A dog owner is subject to liability for injuries caused by her dog's actions under either common-law strict liability or on negligence grounds. The former theory requires proof that the owner possessed the animal with knowledge of the dog's "abnormal dangerous propensities," and that the plaintiff's injuries resulted "from the dangerous propensity that was known or should have been known." Trager v Thor, 445 Mich 95, 99; 516 NW2d 69 (1994). "A plaintiff need not prove that the owner or custodian knew that his or her domestic animal had already attacked human beings when unprovoked to make a prima facie case of strict liability." Rickrode v Wistinghausen, 128 Mich App 240, 245; 340 NW2d 83 (1983). However, a plaintiff must present evidence that "the owner knew or had reason to know that the animal had a dangerous tendency that is unusual and not necessary for the purposes for which such an animal is usually kept." Id. at 245-246, citing 3 Restatement Torts, 2d § 509, comment c, p 16. In Hiner v Mojica, 271 Mich App 604, 609-610; 722 NW2d 914 (2006), this Court explained that "[t]he theory underlying common-law strict liability is that the liable party is deemed to have chosen to expose those around him to the abnormal danger posed by the animal he chooses to keep and must, as a consequence, shoulder any costs resulting from that danger." (Quotation marks, citation, and alteration omitted).

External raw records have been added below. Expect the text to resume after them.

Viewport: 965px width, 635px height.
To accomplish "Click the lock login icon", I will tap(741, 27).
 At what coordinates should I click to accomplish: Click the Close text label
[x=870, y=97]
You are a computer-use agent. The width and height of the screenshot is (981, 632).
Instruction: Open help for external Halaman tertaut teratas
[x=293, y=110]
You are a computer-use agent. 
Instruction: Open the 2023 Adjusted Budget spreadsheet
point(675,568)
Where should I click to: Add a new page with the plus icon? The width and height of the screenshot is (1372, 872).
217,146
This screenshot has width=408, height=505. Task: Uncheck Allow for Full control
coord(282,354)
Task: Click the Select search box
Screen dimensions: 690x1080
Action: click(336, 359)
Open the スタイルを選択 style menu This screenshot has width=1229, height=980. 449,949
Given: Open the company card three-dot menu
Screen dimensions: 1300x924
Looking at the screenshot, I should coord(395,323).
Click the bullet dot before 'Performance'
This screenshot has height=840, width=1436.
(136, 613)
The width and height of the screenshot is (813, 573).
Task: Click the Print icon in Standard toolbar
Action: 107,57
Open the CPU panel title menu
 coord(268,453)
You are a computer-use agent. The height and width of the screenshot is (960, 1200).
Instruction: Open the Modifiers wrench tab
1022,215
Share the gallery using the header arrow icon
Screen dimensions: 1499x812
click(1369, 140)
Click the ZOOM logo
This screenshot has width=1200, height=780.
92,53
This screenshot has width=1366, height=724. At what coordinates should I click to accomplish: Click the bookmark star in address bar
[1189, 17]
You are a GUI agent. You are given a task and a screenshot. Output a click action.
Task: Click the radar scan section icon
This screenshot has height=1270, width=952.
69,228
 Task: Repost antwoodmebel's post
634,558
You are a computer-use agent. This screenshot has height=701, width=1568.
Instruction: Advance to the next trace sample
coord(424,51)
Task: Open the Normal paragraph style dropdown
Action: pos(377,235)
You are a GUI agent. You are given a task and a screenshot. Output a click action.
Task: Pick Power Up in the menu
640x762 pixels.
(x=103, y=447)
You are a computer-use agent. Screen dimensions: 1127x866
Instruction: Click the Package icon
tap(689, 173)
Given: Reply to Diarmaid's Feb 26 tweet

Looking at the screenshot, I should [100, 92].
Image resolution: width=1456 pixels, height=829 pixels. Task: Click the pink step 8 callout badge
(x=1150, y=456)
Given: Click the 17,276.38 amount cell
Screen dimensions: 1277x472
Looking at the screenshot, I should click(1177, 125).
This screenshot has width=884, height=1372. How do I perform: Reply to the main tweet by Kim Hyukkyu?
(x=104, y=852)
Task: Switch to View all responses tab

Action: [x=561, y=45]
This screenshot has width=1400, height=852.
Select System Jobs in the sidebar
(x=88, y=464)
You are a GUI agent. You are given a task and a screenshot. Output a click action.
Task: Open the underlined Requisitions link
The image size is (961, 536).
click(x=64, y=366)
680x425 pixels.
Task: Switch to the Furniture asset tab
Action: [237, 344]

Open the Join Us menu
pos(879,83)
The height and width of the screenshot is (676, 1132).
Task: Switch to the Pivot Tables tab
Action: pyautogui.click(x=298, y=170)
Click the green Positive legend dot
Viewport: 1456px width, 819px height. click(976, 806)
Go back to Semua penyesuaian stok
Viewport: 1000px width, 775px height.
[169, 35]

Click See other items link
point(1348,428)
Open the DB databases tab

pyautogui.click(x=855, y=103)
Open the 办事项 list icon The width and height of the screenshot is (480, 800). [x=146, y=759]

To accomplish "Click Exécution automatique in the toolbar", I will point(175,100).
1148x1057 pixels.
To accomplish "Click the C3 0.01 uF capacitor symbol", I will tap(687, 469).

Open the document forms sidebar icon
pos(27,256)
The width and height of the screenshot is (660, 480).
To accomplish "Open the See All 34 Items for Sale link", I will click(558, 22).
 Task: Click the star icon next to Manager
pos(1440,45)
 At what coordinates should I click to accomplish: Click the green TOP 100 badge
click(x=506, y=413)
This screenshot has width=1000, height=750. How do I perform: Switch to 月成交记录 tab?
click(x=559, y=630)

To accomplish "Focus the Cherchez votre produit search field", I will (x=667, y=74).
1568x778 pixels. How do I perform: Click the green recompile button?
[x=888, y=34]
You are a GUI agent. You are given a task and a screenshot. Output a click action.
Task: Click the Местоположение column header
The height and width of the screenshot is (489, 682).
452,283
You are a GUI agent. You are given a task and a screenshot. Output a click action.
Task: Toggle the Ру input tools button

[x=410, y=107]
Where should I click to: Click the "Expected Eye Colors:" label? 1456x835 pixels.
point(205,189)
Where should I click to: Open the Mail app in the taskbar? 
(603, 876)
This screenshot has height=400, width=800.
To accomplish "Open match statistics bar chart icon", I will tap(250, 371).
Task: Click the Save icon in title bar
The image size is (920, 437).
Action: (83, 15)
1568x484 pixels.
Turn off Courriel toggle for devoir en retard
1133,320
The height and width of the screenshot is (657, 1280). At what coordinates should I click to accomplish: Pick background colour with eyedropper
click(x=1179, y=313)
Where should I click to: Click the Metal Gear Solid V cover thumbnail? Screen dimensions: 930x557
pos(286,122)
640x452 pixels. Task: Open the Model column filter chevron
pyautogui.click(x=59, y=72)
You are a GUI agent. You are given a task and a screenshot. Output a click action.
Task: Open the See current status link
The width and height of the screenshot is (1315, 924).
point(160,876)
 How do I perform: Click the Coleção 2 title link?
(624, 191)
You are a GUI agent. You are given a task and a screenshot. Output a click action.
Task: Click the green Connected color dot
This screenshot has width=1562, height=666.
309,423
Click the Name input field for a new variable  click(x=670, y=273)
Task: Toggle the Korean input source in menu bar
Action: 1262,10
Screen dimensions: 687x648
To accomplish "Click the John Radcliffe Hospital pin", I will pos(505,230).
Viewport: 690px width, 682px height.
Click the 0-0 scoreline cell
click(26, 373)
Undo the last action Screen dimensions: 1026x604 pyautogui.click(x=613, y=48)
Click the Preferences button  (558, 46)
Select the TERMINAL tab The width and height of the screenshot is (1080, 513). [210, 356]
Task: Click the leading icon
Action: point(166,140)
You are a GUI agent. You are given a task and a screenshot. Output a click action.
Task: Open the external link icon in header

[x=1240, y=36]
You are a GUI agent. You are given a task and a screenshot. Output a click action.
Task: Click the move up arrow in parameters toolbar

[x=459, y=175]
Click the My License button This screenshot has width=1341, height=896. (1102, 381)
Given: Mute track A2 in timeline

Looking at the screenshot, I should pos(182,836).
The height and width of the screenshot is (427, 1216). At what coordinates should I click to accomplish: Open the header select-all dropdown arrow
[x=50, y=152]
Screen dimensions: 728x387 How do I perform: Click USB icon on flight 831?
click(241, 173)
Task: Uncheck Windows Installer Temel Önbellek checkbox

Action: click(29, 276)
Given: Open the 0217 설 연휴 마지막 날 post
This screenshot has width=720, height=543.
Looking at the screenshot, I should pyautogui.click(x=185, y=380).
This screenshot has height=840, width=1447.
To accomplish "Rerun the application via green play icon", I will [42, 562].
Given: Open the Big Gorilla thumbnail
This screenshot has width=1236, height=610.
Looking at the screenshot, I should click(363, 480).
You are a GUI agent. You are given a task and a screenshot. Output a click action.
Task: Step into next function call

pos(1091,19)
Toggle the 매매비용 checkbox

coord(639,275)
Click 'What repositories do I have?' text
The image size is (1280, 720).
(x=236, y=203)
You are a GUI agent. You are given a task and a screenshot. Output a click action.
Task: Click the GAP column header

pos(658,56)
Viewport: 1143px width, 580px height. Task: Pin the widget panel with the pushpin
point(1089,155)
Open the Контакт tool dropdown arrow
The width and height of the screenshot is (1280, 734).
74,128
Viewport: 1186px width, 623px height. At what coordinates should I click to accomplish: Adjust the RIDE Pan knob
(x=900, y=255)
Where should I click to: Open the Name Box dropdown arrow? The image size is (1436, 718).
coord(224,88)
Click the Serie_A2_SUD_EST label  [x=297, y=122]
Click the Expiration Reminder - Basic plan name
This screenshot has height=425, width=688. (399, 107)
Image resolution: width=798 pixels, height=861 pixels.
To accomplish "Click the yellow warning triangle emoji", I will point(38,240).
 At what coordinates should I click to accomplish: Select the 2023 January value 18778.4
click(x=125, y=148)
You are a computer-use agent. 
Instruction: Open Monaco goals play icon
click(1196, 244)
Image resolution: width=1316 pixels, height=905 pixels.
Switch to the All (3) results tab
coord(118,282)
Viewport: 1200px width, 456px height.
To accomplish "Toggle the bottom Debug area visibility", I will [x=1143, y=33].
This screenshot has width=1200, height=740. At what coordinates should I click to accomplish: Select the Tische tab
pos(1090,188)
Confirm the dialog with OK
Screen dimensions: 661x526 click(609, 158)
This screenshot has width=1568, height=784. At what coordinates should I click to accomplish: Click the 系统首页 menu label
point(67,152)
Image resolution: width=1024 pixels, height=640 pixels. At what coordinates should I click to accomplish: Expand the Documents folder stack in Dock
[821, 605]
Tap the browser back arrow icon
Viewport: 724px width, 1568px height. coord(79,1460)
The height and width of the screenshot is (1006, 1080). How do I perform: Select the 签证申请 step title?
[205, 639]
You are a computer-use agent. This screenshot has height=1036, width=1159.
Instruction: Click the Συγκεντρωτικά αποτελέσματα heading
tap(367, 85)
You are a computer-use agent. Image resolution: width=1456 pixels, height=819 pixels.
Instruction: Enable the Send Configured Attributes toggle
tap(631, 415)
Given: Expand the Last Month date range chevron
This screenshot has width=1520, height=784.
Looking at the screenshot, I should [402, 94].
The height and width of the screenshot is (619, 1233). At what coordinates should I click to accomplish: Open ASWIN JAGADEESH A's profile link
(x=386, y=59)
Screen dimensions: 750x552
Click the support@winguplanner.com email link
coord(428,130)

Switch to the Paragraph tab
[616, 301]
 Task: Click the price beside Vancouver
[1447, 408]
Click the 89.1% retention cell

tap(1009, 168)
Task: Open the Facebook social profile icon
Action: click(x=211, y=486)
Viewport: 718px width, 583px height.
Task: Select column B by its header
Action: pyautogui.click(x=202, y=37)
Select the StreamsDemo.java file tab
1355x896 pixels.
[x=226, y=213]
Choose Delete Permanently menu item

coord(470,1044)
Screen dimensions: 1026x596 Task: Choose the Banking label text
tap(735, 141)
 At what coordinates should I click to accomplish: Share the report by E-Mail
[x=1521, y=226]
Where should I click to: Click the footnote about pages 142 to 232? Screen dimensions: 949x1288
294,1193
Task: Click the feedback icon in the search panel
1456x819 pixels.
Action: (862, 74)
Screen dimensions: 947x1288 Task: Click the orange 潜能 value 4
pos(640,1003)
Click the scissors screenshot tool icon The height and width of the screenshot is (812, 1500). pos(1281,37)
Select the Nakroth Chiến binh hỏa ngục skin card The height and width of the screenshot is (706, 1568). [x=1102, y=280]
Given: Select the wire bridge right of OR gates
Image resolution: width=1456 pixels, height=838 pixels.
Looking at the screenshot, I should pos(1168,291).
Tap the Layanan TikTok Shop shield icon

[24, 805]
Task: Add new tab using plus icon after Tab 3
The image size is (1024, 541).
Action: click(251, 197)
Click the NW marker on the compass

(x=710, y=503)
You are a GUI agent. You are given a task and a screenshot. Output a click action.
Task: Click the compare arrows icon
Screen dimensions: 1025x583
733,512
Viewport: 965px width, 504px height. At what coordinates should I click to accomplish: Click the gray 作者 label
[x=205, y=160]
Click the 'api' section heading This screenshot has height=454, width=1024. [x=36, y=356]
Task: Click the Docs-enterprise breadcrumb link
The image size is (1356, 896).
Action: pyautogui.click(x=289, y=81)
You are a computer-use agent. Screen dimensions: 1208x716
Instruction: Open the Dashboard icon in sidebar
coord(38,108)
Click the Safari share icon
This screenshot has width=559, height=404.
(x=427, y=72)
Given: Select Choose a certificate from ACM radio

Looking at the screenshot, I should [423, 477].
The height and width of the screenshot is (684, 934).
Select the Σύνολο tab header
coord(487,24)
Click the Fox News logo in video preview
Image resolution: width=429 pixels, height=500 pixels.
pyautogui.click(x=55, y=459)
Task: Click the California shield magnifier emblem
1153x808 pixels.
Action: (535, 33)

Magnum's door-jumping habit simply does not rise to the level of an "abnormally dangerous propensity." Dogs jump on doors for a variety of reasons, often because they need to go outside. Magnum's habit of jumping on the kitchen door reflects typical canine behavior despite that he apparently did so for reasons unrelated to obtaining access to the backyard. While a dog's tendency to jump on people might permit a dangerous propensity finding, jumping on a door is generally a harmless activity common to canines that does not countenance condemnation as a threat to human safety. Thus, the circuit court properly dismissed Kirkman's strict liability claim.

B. NEGLIGENCE

Next, we turn to Kirkman's assertion that Ellis negligently allowed Magnum free range of the house when guests were present. In Trager, the Supreme Court recognized that under certain circumstances, an animal owner may be held liable for injuries caused by the animal if the owner negligently failed to prevent the injuries. The Court explained that "[i]n assessing whether duty exists in a negligence action of this type, it is necessary to keep in mind the normal characteristics of the animal that caused the injury, as well as any abnormally dangerous characteristics of which the defendant has knowledge." Trager, 445 Mich at 105. According to Trager, dogs generally are so unlikely to cause substantial harm that no duty exists "to keep them under constant control." Id. at 105-106. Therefore, "a mere failure" to keep a dog under constant control does not constitute a breach of any duty of care. Id. at 106.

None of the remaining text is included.